We anticipate that capital expenditures will be the most significant use of our funds for the next several years. Our total capital expenditures were (Won)7.5 trillion in 2006, (Won)8.5 trillion in 2007 and (Won)8.9 trillion in 2008 and under current plans, are estimated to be approximately (Won)12.4 trillion in 2009 and approximately (Won)13.7 trillion in 2010.
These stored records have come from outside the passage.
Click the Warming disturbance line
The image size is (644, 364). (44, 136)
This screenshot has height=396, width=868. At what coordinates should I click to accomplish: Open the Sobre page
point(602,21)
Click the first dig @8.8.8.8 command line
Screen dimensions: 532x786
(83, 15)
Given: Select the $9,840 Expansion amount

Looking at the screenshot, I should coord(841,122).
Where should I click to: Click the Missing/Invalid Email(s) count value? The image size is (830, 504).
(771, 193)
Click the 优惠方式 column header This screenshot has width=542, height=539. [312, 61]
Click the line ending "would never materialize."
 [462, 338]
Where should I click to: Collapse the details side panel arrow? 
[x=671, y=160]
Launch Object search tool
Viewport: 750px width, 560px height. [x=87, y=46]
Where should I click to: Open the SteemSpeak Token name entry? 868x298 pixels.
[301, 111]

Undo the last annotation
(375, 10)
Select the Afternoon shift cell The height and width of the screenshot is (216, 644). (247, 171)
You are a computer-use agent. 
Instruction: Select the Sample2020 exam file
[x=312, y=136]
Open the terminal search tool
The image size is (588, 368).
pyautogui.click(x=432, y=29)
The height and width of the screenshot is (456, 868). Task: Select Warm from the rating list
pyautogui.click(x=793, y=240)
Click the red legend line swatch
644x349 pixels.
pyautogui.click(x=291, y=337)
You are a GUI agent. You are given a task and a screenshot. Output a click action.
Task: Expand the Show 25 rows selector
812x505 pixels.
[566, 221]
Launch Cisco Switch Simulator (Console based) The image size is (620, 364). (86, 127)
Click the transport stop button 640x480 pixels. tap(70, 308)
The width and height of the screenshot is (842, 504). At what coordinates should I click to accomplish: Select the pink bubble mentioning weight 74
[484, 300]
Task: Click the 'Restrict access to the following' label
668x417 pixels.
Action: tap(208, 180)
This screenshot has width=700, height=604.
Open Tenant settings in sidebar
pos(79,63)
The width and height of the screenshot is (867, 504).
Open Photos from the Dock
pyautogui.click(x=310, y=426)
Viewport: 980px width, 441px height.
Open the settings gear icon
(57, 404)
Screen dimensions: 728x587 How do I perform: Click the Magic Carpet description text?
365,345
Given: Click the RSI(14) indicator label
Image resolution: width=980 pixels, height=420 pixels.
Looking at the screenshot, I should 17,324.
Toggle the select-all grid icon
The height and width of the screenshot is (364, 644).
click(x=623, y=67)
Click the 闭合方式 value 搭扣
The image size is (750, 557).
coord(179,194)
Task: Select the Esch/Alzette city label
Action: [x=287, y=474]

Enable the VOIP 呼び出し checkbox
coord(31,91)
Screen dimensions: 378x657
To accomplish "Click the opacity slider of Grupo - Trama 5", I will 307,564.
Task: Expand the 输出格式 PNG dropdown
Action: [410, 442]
In addition to funding requirements relating to our capital investment program, payments of principal and interest on indebtedness will require considerable resources. The scheduled maturities of our outstanding debt as of December 31, 2008 for each year from 2009 to 2013 and thereafter are set forth in the table below:

 

Year ended

December 31

   Local
currency
borrowings
   Foreign
currency
borrowings
   Domestic
Debentures
   Foreign
debentures
   Exchangeable
bonds
   Total
     (in millions of Won)

2009

   2,201,430    52,390    2,190,000    1,498    —      4,445,318

2010

   1,809,947    79,026    2,550,000    1,030,888    —      5,469,861

2011

   1,110,720    83,370    2,990,000    1,396,204    1,040,796    6,621,090

2012

   286,734    83,370    2,330,010    378,370    —      3,078,484

2013

   125,110    88,260    1,960,000    1,824,304    —      3,997,674

Thereafter

   93,642    204,064    2,060,000    1,932,060    —      4,289,766
                             
   5,627,583    590,480    14,080,010    6,563,324    1,040,796    27,902,193
                             

We have incurred interest charges (including capitalized interest) of (Won)1,191 billion in 2006, (Won)977 billion in 2007 and (Won)1,311 billion (US$774 million) in 2008. We anticipate that interest charges will increase in future years because of, among other factors, anticipated increases in our long-term debt. See “—Capital Resources” below. The weighted average rate of interest on our debt was 5.17 % in 2006, 4.85% in 2007 and 5.47% in 2008.

In June 2005, the Government announced its policy to relocate the headquarters of government-invested enterprises, including us and certain of our subsidiaries including six generation subsidiaries, out of the Seoul metropolitan area to other provinces in Korea by the end of 2012. Pursuant to this policy, our headquarters are scheduled to be relocated to Naju in Jeolla Province, which is approximately 300 kilometers south of Seoul, by the end of 2012. In addition, the headquarters of certain of our subsidiaries are scheduled to be relocated to various other cities in Korea. On December 14, 2007, the Government approved our headquarter relocation plan, including the scale and the target year of the relocation. According to this plan, prepared in accordance with the special law and the related guidelines, the currently estimated total relocation cost is (Won)417.5 billion, including (Won)397.3 billion as costs of building the new headquarters building as well as (Won)20.2 billion of moving costs for our headquarters and employees. Based on the Special Act on Construction and Support of Innovation Cities Regarding the Relocation of Public Agencies Outside the Capital and related guidelines, we are required to sell the building and land for our current headquarters in Samsung-dong by the end of 2012.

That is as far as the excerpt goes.